Primary deformation phases during "magma-poor" rifting with special focus on the tectono-thermal evolution during the necking process

Although so-called "magma-poor" rifted margins display a large variability on a local scale, they are characterized by a number of common primary features worldwide such as their first-order architecture (proximal, necking, hyperextended, exhumation and oceanic domains), their lithological evolution along dip and the deformation processes associated with their different rifting stages. In this contribution, we first emphasize the primary morphological and lithological architecture of magma-poor rifted margins and how they relate to specific deformation modes (pure shear thinning, mechanical necking, frictional extensional wedge, detachment faulting and seafloor spreading). Second, we focus on the necking stage of rifting, which corresponds to the first major thinning event (when the crust is thinned from its initial thickness to ~ 10 km). We display the range of possible topographic and thermal evolutions of "magma-poor" and "sedimentary starved" rift systems depending on their lithosphere rheology.
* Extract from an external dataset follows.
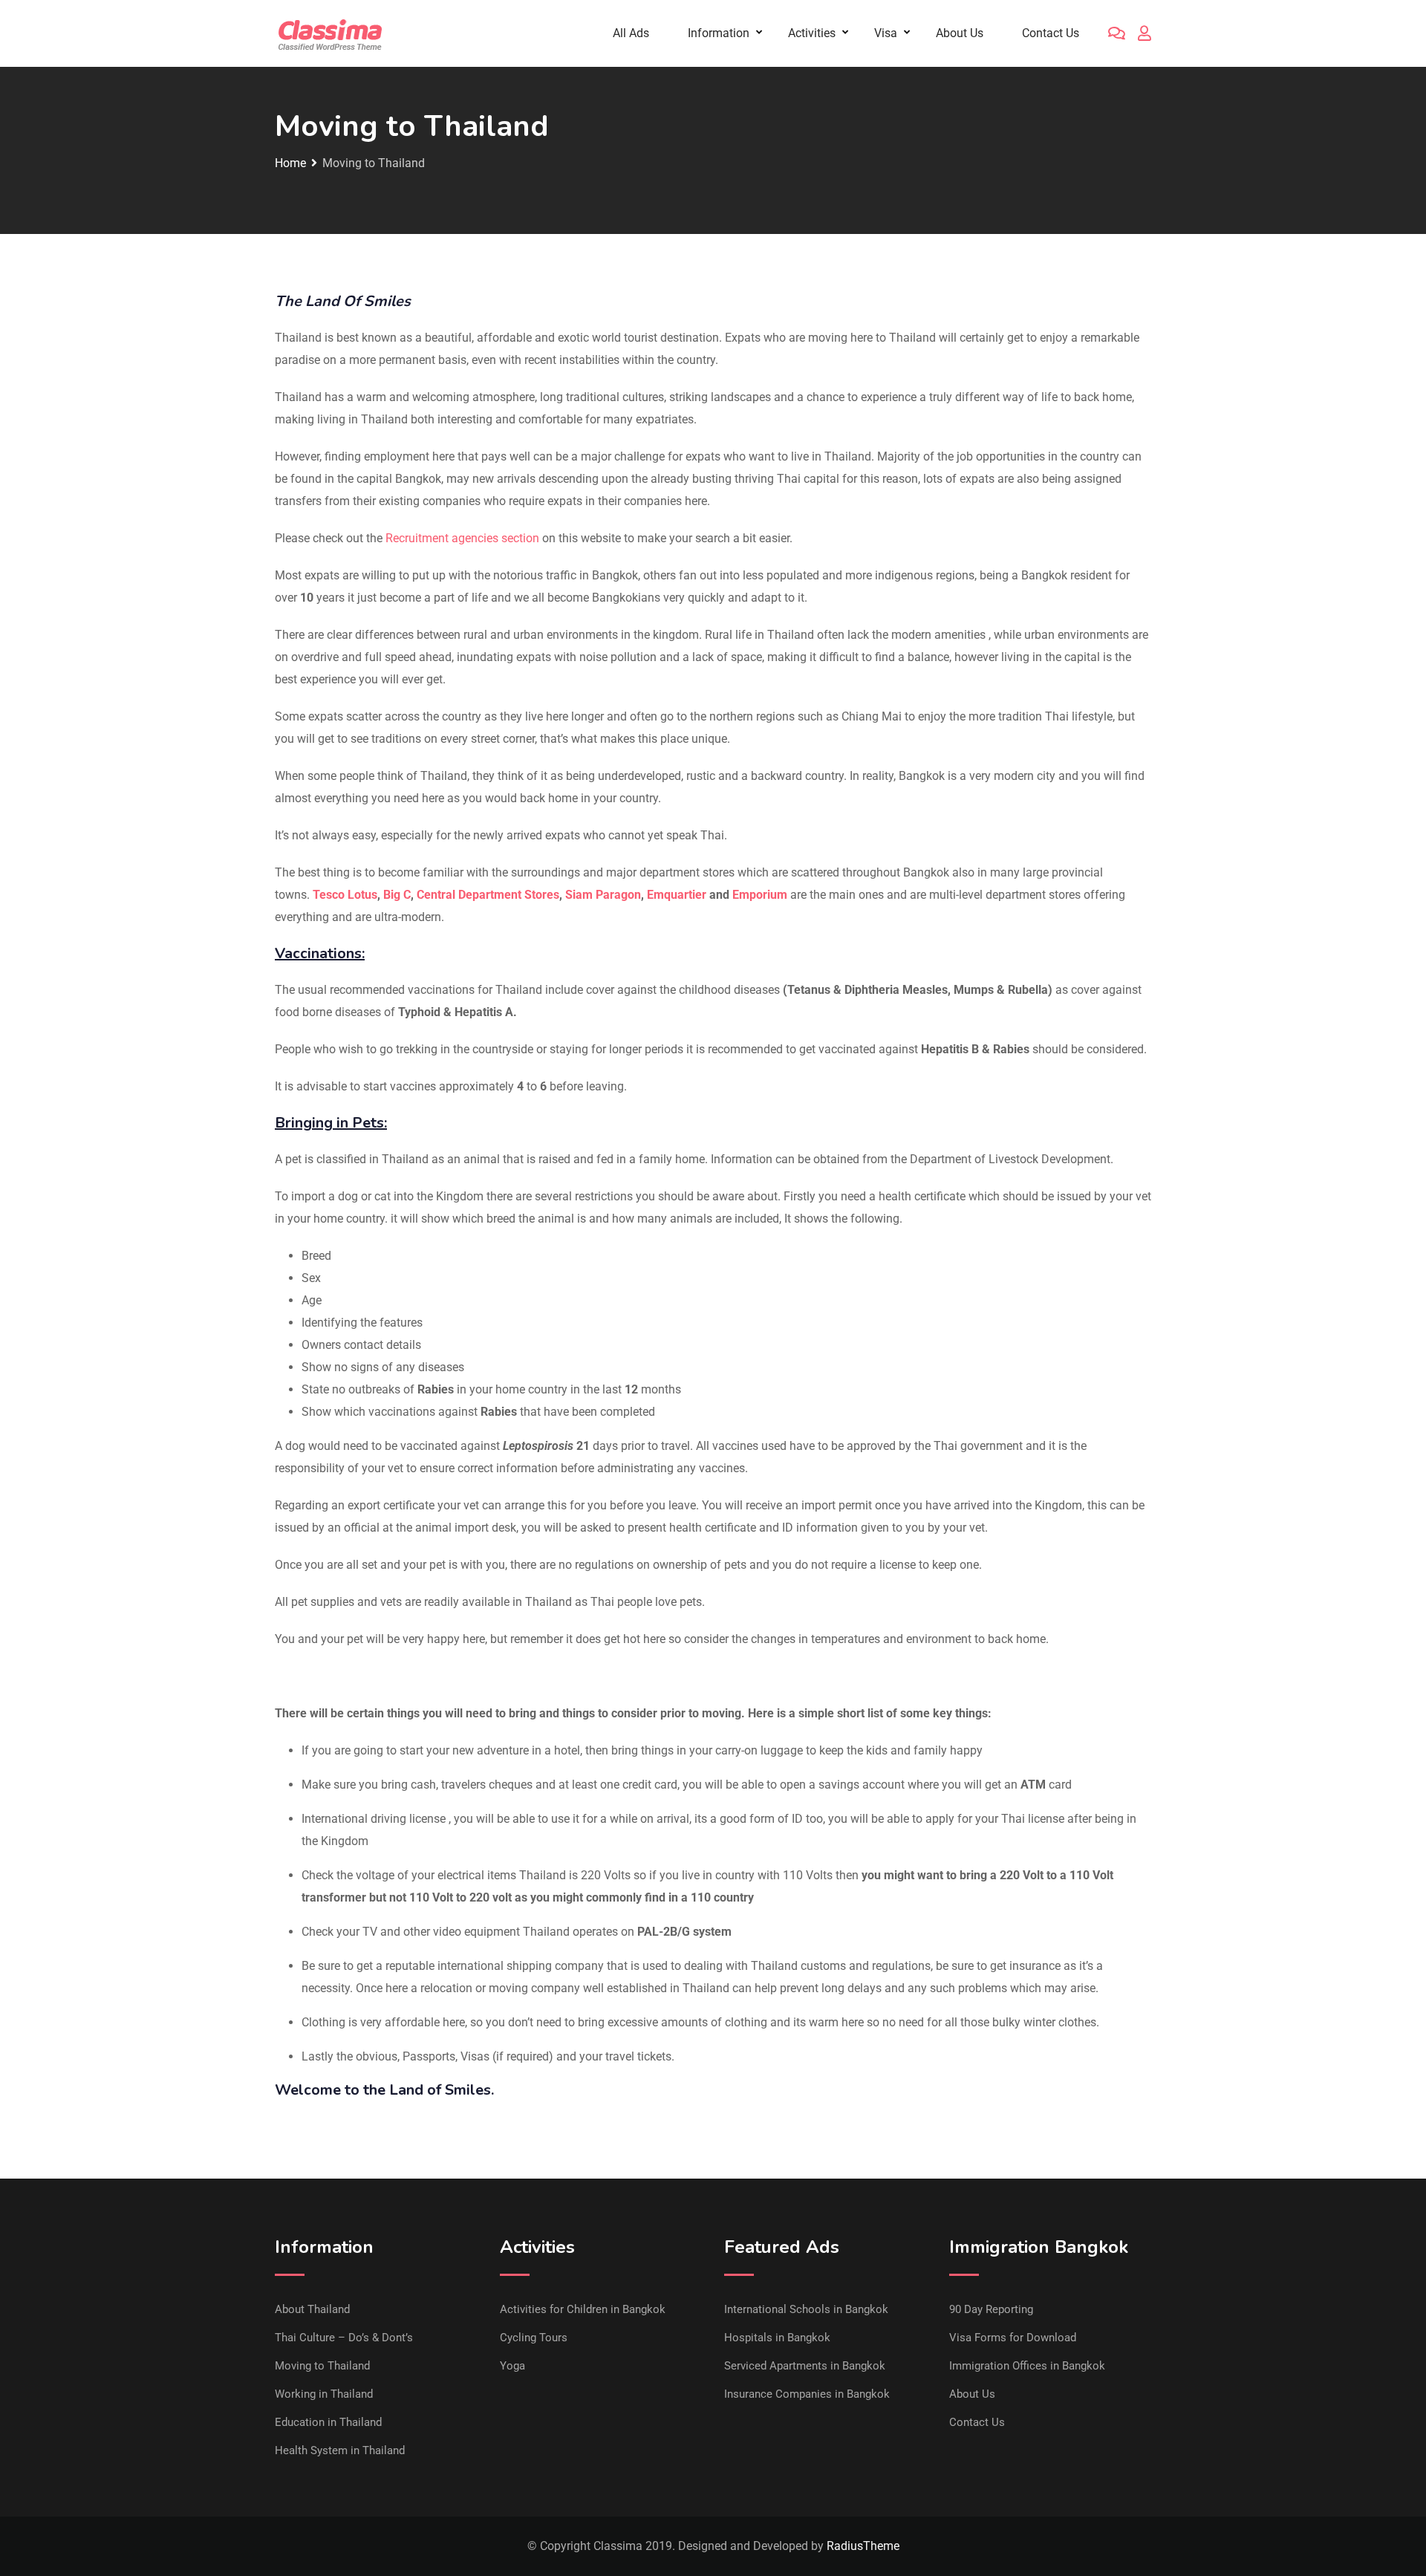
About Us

Our two-dimensional thermo-mechanical numerical models suggest that extension of lithospheres where the crust and the mantle are mechanically decoupled by a weak lower crust results in a complex morphotectonic evolution of rift systems, with formation of temporary restricted sub-basins framed by uplifted parts of the future distal margin. Mechanical decoupling between the crust and the mantle controls also largely the thermal evolution of rift systems during the necking phase since for equivalent extension rates and initial geotherms: (i) weak/decoupled lithospheres have a higher geothermal gradient at the end of the necking phase than strong/coupled lithospheres; and (ii) weak/decoupled lithospheres show intense heating of the lower crust at the rift center and intense cooling of the crust on either side of the rift center, unlike strong/coupled lithospheres. These behaviors contrast with the continuous subsidence and cooling predicted by the commonly used depth-uniform thinning model.